La Battaglia di Custoza

Giovanni Fattori

 
DESCRIZIONE:
Alla più vasta delle sue numerose tele di soggetto militare, dedicata al disastroso insuccesso di Custoza del 24 giugno 1866, Fattori lavorò dal 1876 al 1880 (non andò a documentarsi sul luogo come era avvenuto per la battaglia di Magenta, ma l'accuratezza delle ricerche è testimoniata dai disegni preparatori conservati nel Museo Civico di Livorno), in un vasto ambiente messogli a disposizione nell'Accademia di Belle Arti di Firenze, per interessamento del Ministero della Pubblica Istruzione. Onorato dalla vista di re Umberto I nel 1878, Fattori presentava infine il dipinto all'Esposizione Nazionale di Torino del 1880, senza troppo successo: "è impossibile sognare i nostri bellissimi artiglieri più brutti, più sciatti, meno soldati nella tenuta [...] sono trasparenti, essi e le loro divise; i fanti del quadrato,  cavalli,  cavalieri, armi ed armati, tutto è scialbo, diafano, scolorito, fragile, inconsistente come le spoglie secche delle cicale" recensiva Chirtani, che trovandovi alcuni brani - quali il paesaggio - meglio riusciti, concludeva: "questi pezzi più consistenti fanno parere ancor più svanite le larve dei combattenti" (Chirtani 1880 a, p. 87). Similmente Filippi si doleva che tutte le "belle cose" militari, uniformi, attrezzi e divise, fossero come "affogate nella più strana falsità di colore, bigio, violaceo, azzurrognolo, da far venire il mal di mare" (Filippi 1880, pp. 112-113). Esposto nuovamente a Roma nel 1883, il dipinto venne in quell'occasione acquistato per la costituenda Galleria d'Arte Moderna grazie all'interessamento del ministro Ferdinando Martini.
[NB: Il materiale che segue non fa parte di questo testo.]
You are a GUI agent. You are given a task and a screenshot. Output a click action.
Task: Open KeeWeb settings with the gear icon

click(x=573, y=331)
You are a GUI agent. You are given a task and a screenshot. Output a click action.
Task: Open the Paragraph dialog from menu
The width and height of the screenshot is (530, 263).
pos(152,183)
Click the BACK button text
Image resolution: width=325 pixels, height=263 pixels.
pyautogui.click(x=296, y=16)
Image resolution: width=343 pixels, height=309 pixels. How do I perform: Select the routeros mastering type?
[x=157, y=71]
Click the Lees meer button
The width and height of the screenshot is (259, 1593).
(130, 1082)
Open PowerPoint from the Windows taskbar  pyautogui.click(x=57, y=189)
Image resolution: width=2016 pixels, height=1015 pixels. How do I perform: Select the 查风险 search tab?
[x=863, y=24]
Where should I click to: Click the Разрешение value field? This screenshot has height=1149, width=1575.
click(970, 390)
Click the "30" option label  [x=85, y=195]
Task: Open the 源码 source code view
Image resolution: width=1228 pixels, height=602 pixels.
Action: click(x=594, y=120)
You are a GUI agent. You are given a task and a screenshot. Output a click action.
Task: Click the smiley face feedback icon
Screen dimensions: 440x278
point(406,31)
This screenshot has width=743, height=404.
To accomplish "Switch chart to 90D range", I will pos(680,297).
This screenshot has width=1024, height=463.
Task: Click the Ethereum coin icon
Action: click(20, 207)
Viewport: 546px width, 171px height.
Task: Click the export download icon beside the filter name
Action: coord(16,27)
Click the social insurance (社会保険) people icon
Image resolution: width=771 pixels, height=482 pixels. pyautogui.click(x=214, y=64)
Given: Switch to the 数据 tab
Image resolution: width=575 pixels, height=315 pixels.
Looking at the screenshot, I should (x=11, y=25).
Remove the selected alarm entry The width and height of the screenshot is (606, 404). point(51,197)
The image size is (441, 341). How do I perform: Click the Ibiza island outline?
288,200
In un momento storico tanto drammatico per il giovane Regno d'Italia "in considerazione della crescente importanza della pittura di battaglie e del significato tributatele dalla politica culturale dello Stato [...] nella consapevolezza delle particolari difficoltà che il nuovo soggetto presentava" (Hansmann 2005, p. 243), pur non del tutto compresa nelle sue rivoluzionarie novità formali, nella scabra essenzialità della pittura, carica di pathos proprio perché volutamente priva di facili attrattive, l'opera di Fattori otteneva così un riconoscimento pubblico carico di significato. "Proprio in quella dimensione popolare, scarna e quasi schematica che definiva la grande tela di Custoza, [Fattori] riproponeva una più articolata o per lo meno apparentemente più complessa definizione ‘nazionale' del quadro realista" (Monti 1987, p. 60).